Un phénomène pénible est la mort graduelle des langues et cultures locales. Beaucoup de jeunes, en particulier ceux nés dans les villes, ne connaissent plus la nourriture de leur lieu d’origine, leurs liens familiaux, l’histoire de leur groupe ethnique et clanique. Certains ne savent même plus parler la langue de leurs parents! Des linguistes craignent l’extinction pure et simple de nombreux dialectes nigérians, conséquence néfaste de l’irruption de la culture européenne dans le système culturel africain.

Le pire est que la manne pétrolière a été un facteur de crises: violences dans le delta du Niger, corruption, népotisme – le tout permettant aux compagnies pétrolières internationales d’encaisser des profits injustifiés tout en détruisant l’environnement.

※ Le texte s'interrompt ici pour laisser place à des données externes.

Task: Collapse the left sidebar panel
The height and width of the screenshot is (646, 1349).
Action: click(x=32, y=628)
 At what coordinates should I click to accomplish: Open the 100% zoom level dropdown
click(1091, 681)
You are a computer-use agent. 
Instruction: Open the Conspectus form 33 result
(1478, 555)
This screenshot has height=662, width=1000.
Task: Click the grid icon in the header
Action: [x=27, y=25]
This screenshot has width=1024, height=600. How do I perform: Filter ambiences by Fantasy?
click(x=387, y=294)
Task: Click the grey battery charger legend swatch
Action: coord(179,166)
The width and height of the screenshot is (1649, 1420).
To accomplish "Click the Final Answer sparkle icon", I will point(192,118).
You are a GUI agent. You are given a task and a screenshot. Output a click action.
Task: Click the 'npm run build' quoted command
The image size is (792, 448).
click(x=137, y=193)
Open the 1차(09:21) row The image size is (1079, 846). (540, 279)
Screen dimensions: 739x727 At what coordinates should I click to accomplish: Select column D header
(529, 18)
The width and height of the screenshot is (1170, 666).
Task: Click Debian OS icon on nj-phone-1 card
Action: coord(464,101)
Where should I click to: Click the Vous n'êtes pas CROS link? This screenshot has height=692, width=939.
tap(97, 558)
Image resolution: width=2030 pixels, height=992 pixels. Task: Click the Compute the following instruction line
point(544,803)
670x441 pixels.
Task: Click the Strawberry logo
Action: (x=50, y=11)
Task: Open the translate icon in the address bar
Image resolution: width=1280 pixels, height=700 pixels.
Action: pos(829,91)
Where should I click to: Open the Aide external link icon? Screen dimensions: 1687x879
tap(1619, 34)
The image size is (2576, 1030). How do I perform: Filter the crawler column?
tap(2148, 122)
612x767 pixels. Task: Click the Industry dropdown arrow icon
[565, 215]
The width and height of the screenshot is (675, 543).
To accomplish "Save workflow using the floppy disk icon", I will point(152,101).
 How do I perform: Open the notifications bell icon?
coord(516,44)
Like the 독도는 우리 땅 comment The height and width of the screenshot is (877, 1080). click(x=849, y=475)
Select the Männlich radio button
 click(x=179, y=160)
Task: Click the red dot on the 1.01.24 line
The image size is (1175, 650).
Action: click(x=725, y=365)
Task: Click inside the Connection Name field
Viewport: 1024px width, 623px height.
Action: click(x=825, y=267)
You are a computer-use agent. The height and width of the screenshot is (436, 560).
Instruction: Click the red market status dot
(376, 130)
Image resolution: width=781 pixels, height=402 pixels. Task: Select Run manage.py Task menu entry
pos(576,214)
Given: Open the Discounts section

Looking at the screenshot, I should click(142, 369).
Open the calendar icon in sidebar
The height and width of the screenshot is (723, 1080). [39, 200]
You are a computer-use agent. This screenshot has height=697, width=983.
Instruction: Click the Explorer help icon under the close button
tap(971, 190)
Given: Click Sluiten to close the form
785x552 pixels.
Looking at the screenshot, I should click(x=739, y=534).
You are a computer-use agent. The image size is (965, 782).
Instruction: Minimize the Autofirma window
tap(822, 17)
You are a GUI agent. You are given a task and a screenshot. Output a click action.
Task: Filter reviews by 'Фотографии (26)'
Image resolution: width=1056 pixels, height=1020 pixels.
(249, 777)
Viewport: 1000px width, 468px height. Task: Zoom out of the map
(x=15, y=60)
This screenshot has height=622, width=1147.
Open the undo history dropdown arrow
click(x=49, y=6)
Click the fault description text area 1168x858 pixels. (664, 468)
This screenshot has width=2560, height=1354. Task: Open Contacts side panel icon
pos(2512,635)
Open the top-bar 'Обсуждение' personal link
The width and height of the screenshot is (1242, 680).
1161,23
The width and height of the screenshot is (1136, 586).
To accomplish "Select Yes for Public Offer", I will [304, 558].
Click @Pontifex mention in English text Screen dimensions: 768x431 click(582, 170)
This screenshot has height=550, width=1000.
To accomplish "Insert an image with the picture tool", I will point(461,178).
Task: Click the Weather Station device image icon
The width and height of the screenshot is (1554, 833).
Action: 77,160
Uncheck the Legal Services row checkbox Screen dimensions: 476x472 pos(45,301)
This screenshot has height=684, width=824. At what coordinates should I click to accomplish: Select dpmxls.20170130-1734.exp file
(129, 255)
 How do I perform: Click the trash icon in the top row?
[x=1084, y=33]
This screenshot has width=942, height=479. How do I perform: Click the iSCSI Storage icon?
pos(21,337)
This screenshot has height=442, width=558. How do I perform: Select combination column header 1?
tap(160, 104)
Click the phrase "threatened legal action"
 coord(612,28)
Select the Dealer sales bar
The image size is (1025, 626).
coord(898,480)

L’accent a été mis sur l’exportation de pétrole brut et l’importation massive de produits manufacturés. Toutefois, grâce à la consolidation de la démocratie et aux activités des organisations de la société civile, de nombreux changements socio-économiques sont en cours, une indication qu’il y a une lumière au bout du tunnel.